10 лет со дня победы над Германией. Это гордое чувство – быть одним пусть из миллионов победителей, участников этой самой тяжелой и самой великой из войн.

А роман идет к концу. Дней через 7–8 поставлю слово «конец». Теперь важнее всего – не спешить. Никому не давать до той поры, как я решу, что книга готова к печати. Кажется, это будет крупная книга, серьезная. Серьезная! Ведь важней всего, чтобы она была именно серьезной, т. е. чтобы события, описываемые, были взяты до глубины, и люди – тоже. Ведь главное, хотя и не сформулированное, требование читателей к литераторам: пишите серьезно. У нас пишут почти все про серьезное, но пишут не серьезно.

Время идет с ужасающей быстротой. Надо успеть кое-что сделать. Только бы не помешали внешние события. Думаю, что мы лет 10 продержимся без войны как минимум.

30.5.55.

Закончил роман "Дом на площади".

Теперь нужно бороться с желанием напечатать поскорее.

9 июня 55.

На днях рожала Эльба. Она принесла пять штук щенят. Рожала она всю ночь, каждые 1/2 часа – час выкидывая одного щенка. Я думал, что к утру она уже превратится в человека – так велики были ее страдания, ее чудовищная тревога, так взволнован и просветлен ее взгляд. Она звала меня посмотреть на ее детей, хватая зубами за штанину. Она спрашивала у Гали, как более опытной матери, как быть со щенятами. Потом она дня три-четыре не отходила от собачек. Поняв, в чем дело, она кормила, грела и чистила их. Но уже спустя четыре дня оказалось, что она, к моему удивлению, осталась собакой. Она стала лаять на прохожих и делать другие собачьи глупости.

6. VII.55.

Путешествие на Гарц.

Начинаю дневник.

Больше увидеть – вот главное настроение. Успеть увидеть как можно больше. До того это желание владеет душой, что уже в первые часы поездки жалеешь, что не можешь видеть обе стороны пути одновременно. Боишься, что когда смотришь в окно, – в другом окне пропускаешь нечто интересное.

Мои жизненные планы на ближайшее будущее понемногу выкристаллизовались.

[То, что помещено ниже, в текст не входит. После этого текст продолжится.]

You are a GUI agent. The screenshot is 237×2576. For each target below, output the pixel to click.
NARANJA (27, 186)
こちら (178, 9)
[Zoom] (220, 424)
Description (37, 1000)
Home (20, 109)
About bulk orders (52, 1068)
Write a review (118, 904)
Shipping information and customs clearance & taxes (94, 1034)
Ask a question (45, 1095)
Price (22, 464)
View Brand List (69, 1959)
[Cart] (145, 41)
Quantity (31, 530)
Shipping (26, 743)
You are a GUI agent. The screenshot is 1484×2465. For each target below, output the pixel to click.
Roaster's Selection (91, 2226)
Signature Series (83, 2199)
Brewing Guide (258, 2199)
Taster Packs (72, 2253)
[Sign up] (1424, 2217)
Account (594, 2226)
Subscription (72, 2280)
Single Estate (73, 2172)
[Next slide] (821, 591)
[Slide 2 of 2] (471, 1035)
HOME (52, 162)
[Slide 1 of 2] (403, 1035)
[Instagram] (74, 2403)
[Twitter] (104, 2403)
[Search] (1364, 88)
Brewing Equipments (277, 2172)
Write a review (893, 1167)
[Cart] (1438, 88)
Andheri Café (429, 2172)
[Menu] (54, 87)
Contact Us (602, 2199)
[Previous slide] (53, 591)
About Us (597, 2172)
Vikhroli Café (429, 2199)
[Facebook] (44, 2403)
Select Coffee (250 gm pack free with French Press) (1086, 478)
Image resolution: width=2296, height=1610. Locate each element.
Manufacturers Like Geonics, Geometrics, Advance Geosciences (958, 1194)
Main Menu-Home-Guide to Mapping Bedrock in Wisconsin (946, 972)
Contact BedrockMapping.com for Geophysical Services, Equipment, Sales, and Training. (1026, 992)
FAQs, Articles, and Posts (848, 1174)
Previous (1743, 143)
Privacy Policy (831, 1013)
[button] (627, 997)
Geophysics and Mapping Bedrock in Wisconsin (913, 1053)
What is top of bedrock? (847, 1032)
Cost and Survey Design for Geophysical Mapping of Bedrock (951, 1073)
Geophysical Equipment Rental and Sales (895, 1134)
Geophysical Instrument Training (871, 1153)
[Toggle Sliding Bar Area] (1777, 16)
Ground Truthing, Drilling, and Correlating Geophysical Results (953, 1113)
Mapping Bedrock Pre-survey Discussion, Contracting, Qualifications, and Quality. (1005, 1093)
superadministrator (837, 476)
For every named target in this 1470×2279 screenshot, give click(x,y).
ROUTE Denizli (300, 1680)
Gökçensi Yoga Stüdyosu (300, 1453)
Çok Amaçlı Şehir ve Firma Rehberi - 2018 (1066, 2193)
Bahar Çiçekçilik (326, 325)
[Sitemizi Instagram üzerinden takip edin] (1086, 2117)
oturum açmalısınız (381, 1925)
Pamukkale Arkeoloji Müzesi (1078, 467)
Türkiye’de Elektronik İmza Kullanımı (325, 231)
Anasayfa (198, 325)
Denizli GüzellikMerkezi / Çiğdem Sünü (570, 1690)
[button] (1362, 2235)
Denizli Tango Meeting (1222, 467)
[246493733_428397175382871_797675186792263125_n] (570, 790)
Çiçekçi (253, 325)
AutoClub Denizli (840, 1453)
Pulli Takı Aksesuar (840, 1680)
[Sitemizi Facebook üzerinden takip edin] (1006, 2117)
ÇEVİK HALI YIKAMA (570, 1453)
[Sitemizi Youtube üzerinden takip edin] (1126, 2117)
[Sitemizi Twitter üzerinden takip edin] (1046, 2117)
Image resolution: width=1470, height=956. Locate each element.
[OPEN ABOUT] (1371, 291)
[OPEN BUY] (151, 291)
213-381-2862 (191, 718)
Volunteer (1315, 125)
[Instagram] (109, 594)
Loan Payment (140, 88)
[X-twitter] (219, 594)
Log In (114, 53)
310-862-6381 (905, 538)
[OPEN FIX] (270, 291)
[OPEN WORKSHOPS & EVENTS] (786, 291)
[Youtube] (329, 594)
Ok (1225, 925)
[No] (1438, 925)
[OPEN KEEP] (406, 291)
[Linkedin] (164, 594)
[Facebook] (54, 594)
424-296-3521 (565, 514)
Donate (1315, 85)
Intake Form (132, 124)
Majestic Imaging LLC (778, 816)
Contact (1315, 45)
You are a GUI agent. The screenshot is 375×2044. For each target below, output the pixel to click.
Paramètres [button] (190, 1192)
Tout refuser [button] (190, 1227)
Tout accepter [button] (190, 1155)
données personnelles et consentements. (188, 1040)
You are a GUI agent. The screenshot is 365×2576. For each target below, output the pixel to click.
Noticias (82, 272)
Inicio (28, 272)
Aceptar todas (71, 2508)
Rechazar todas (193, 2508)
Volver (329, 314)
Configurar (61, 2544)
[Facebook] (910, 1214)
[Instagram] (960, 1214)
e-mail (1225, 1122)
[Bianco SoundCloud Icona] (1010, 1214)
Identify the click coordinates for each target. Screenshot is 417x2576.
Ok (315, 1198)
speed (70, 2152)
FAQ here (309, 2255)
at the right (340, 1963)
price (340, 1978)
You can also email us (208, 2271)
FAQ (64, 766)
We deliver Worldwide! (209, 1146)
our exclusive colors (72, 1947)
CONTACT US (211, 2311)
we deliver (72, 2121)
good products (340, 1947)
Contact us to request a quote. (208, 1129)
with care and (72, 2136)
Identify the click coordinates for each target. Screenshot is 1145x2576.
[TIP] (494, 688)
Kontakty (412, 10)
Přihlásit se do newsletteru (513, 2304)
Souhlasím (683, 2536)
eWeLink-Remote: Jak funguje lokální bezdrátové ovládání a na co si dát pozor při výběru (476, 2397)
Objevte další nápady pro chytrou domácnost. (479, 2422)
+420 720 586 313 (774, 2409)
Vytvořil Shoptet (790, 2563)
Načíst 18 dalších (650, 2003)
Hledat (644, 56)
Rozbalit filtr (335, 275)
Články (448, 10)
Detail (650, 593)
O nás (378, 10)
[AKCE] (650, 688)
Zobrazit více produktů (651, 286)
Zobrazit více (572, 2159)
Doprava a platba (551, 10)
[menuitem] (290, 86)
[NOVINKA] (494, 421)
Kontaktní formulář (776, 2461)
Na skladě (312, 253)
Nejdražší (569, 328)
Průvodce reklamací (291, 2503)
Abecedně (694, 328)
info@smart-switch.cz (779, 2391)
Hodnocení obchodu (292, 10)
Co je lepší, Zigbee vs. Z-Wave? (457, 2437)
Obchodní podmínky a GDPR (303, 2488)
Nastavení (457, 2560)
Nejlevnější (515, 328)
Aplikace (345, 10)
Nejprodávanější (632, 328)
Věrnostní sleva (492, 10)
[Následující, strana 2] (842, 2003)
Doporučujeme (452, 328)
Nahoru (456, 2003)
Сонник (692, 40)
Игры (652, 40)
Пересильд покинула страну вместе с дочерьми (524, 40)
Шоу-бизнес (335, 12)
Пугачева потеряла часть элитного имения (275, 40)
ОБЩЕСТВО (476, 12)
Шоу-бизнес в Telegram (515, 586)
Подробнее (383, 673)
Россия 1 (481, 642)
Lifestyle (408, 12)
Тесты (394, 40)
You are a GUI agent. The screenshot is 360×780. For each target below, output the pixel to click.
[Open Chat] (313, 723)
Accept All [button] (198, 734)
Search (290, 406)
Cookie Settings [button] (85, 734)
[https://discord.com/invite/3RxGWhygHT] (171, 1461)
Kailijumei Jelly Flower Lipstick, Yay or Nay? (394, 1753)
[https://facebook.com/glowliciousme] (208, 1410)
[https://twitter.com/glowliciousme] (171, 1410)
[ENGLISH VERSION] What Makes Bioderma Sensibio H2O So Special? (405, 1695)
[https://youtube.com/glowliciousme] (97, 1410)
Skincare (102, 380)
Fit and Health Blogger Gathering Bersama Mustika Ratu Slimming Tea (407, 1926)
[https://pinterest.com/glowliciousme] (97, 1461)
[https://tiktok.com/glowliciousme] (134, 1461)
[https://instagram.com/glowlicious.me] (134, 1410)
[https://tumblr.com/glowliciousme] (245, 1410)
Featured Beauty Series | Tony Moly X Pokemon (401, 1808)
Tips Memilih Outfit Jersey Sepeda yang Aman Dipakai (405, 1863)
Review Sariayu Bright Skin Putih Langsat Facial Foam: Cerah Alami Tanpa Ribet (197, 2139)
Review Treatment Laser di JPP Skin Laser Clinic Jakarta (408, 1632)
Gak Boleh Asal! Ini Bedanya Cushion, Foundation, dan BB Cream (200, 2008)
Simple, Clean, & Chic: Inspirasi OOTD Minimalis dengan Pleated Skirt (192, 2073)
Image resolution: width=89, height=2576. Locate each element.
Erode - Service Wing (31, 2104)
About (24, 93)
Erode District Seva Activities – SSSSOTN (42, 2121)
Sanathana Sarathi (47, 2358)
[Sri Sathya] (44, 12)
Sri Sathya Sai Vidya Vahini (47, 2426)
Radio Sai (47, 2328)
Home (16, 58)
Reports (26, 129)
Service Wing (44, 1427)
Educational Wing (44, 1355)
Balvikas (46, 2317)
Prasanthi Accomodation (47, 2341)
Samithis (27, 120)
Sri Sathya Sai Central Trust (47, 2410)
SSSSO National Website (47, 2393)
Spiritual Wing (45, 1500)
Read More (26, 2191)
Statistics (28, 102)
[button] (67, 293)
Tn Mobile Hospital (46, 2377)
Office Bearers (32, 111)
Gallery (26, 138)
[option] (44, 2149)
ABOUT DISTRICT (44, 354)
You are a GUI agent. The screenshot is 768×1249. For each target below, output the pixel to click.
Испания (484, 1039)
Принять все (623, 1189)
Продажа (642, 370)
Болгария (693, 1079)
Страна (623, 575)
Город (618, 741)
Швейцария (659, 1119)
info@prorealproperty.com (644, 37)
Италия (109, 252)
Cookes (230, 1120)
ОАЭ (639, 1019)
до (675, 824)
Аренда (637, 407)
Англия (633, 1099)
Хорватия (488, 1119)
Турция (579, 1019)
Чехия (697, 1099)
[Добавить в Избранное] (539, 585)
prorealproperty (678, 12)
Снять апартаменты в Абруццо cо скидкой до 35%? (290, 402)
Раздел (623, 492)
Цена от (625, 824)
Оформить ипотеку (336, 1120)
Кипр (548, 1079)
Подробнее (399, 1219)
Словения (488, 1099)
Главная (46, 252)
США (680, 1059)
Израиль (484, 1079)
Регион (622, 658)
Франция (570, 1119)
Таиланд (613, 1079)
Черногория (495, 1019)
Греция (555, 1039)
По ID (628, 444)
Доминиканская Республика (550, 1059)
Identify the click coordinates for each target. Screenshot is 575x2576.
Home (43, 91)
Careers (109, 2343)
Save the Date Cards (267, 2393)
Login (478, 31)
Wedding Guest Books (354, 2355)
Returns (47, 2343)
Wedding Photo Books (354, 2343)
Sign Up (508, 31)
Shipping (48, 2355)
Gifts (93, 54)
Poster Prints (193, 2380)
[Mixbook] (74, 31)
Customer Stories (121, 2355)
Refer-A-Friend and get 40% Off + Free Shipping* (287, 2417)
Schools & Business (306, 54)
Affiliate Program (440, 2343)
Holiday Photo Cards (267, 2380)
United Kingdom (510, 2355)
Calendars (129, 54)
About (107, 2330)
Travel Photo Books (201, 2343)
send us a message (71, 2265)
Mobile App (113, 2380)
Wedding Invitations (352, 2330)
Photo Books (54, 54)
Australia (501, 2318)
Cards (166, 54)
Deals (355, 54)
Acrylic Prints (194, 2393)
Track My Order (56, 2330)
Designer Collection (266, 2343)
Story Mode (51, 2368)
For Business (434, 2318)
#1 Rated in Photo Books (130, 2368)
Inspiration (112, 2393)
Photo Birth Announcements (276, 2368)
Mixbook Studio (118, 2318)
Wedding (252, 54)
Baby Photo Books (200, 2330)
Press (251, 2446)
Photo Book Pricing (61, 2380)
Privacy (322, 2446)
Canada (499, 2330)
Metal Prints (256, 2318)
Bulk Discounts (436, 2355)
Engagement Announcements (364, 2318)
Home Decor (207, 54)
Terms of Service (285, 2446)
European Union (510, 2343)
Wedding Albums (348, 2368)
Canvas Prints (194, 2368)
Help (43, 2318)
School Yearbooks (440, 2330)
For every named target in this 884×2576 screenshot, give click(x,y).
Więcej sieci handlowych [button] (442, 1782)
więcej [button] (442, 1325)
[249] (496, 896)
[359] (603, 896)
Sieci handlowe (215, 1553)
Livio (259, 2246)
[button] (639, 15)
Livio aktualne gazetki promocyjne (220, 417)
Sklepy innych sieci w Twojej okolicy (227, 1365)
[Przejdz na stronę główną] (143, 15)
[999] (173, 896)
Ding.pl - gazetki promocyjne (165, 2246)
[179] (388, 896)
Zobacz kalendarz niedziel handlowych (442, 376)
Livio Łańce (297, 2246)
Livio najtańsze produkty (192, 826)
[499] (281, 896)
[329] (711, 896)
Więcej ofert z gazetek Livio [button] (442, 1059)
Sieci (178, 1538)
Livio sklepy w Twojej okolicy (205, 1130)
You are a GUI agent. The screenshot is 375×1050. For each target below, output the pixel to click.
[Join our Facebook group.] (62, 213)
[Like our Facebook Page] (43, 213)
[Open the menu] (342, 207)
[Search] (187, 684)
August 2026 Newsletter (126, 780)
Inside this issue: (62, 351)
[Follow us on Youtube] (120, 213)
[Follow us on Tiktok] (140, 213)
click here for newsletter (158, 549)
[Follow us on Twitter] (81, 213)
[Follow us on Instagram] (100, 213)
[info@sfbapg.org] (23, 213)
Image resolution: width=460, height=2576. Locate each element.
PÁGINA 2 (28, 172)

После поездки – закончить роман (ну, и фильм), потом – поездка в Южную Россию – на Дон и Волгу, оттуда на Урал. А там подыскать интересный завод, поступить туда на работу и год жить там. Без семьи. На свою зарплату. Написать «Ошкуркина». Начать "Новое время".

15. XI.55.

1955 год (…) подходит к концу. Принято, что в эти дни народы и отдельные люди подводят итоги прошедшего года.

Попробую и я подвести такие итоги. Как всегда, я недоволен собою. Мне кажется – и, к сожалению, я не ошибаюсь, – что за прошедший год сделал мало и не так хорошо, как мне хотелось бы. Это вечное недовольство горько как желчь, но, пожалуй, плодотворно; оно язвит сердце, но заставляет требовать от себя большего, стремиться к большим задачам, к большему совершенству.

(1955 г.)

Он требовал от всех скромности, сам же был одержим бешеным честолюбием. Он требовал от всех бескорыстия, а сам жил, как миллиардер. Он требовал от всех моральной чистоты, а сам был глубоко аморальным человеком в семье и политике. Он учил всех быть марксистами и пролетарскими революционерами, а сам был обыкновенным царем. Ни Иуда, предавший своего бога, ни Азеф, предавший свою партию, ни Филипп Орлеанский, предавший свое сословие, не наделали столько вреда своему богу, своей партии и своему сословию, сколько он – своему делу.

(К РОМАНУ "НОВАЯ ЗЕМЛЯ")

В начале 23 года в Москву прибыли два молодых человека, совершенно разных по всем статьям и схожих только своей глубокой преданностью советскому строю, возникшему неполных шесть лет назад. Впрочем, обоим было по 15 лет, и поэтому им казалось, что революция произошла очень давно и новый строй жизни установлен чуть ли не от веку. Для молодых почти 6 лет это полжизни, время длиннейшее, для стариков шесть лет – мгновенье.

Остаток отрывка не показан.